Financial statements represent a formal record of the financial activities of an entity. These are written reports that quantify the financial strength, performance and liquidity of a company. Financial statements reflect the financial effects of business transactions and events on the company.
Statement of financial position, also known as the Balance Sheet, presents the financial position of an entity at a given date. It is comprised of the following
- Assets: Something a business owns or controls (e.g. cash, inventory, plant and machinery, etc)
- Liabilities: Something a business owes to someone (e.g. creditors, bank loans, etc)
- Equity: What the business owes to its owners. Equity therefore represents the difference between the assets and liabilities.
Income statement, also known as the Profit and Loss Statement, reports the company’s financial performance in terms of net profit or loss over a specified period. Income statement is composed of the following :
- Income: What the business has earned over a period (e.g. sales revenue, dividend income, etc)
- Expense: The cost incurred by the business over a period (e.g. salaries and wages, rental charges, etc)
Net profit or loss is arrived by deducting expenses from income.
Cash flow statement, presents the movement in cash and bank balances over a period.
- Operating Activities: Represents the cash flow from primary activities of a business.
- Investing Activities: Represents cash flow from the purchase and sale of assets other than inventories (e.g. purchase of a factory plant)
- Financing Activities: Represents cash flow generated or spent on raising and repaying share capital and debt together with the payments of interest and dividends.

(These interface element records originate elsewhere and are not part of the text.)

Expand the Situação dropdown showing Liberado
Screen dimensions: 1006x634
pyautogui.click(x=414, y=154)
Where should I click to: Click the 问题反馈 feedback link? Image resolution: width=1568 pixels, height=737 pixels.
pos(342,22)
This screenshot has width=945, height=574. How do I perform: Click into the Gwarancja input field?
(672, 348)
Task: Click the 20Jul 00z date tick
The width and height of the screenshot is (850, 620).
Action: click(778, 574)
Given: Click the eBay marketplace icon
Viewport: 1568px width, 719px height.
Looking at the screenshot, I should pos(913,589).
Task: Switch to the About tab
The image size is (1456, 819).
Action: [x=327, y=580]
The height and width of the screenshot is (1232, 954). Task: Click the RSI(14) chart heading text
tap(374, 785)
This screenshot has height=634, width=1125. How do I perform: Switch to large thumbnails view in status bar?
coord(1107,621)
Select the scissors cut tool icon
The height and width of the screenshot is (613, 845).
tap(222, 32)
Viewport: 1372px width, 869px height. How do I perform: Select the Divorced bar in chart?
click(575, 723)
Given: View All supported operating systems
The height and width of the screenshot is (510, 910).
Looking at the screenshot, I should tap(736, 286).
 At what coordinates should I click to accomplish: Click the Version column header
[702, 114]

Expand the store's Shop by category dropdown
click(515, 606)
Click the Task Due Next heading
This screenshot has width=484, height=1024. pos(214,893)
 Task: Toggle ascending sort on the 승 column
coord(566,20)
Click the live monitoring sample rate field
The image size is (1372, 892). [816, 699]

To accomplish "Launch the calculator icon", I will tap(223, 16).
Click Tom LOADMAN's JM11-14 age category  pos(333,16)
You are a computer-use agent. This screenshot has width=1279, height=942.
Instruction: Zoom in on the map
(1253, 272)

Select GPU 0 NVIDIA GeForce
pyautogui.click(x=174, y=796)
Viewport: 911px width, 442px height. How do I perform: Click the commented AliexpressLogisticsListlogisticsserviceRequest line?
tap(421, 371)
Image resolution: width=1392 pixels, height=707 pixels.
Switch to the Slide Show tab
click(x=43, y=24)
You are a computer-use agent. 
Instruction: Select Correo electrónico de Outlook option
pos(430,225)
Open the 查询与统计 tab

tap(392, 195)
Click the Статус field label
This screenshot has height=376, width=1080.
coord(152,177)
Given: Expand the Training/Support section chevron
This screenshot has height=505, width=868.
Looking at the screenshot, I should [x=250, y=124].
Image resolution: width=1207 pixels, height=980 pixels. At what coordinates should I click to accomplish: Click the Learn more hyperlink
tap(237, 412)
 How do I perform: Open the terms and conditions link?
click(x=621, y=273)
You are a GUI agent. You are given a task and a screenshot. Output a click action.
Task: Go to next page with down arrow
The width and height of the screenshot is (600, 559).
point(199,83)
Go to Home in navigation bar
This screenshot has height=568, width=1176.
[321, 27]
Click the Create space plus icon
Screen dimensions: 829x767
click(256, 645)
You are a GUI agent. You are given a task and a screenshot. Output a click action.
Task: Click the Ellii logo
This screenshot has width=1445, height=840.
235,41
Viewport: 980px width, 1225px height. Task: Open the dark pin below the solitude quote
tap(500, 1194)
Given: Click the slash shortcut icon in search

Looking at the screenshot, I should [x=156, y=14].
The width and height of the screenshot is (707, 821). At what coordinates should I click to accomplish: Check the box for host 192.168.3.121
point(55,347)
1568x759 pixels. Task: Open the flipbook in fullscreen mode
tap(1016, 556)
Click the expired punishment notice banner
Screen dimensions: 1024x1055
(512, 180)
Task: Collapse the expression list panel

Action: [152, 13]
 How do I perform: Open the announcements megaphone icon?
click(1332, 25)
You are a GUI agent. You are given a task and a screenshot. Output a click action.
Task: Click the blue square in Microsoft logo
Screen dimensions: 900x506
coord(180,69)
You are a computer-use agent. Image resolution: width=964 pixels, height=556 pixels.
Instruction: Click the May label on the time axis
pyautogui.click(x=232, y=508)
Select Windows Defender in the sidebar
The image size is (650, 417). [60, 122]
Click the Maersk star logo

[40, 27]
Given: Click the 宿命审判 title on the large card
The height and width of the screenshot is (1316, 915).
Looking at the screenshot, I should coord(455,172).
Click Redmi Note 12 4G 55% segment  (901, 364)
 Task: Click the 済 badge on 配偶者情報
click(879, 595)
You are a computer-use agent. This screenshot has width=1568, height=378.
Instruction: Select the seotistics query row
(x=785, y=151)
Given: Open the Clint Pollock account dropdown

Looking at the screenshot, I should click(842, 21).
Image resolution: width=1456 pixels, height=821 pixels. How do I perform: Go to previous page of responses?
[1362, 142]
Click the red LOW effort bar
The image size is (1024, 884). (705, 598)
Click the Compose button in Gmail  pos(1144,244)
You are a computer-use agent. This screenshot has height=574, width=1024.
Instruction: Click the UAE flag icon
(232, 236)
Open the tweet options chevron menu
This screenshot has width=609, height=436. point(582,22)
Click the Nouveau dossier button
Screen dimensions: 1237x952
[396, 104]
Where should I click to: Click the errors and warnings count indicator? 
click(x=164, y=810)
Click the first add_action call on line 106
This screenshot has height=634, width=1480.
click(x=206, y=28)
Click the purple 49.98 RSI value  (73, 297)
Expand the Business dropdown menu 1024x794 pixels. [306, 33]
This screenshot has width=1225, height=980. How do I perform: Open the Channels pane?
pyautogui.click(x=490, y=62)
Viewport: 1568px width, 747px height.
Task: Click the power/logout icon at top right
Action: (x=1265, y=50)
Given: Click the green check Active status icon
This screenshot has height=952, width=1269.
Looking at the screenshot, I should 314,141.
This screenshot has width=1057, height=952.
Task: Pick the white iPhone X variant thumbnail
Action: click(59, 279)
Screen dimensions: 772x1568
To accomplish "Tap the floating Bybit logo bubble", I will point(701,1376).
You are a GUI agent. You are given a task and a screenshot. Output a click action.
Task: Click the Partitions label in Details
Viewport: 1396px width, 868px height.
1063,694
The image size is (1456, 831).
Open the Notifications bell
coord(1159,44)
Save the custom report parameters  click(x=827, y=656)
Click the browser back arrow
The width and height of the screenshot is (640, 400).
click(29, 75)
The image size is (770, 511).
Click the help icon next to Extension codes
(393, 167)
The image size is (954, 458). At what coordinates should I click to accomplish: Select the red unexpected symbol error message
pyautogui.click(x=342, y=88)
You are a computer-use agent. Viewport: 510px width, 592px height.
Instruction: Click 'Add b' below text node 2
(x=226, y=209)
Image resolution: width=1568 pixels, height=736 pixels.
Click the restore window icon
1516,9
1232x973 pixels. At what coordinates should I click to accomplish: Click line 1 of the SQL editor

Statement of Changes in Equity, also known as the Statement of Retained Earnings, details the movement in owners’ equity over a period. It is derived from the following components:
- Net Profit or loss during the period as reported in the income statement
- Share capital issued or repaid during the period
- Dividend payments
- Gains or losses recognized directly in equity (e.g. revaluation surpluses)
- Effects of a change in accounting policy or correction of accounting error
Financial statements are used by so many different types of people from investors, to creditors, managers and even employees. These statements are proven useful tools that provide valuable information about a business enabling the user of the statements to make the most appropriate business decisions.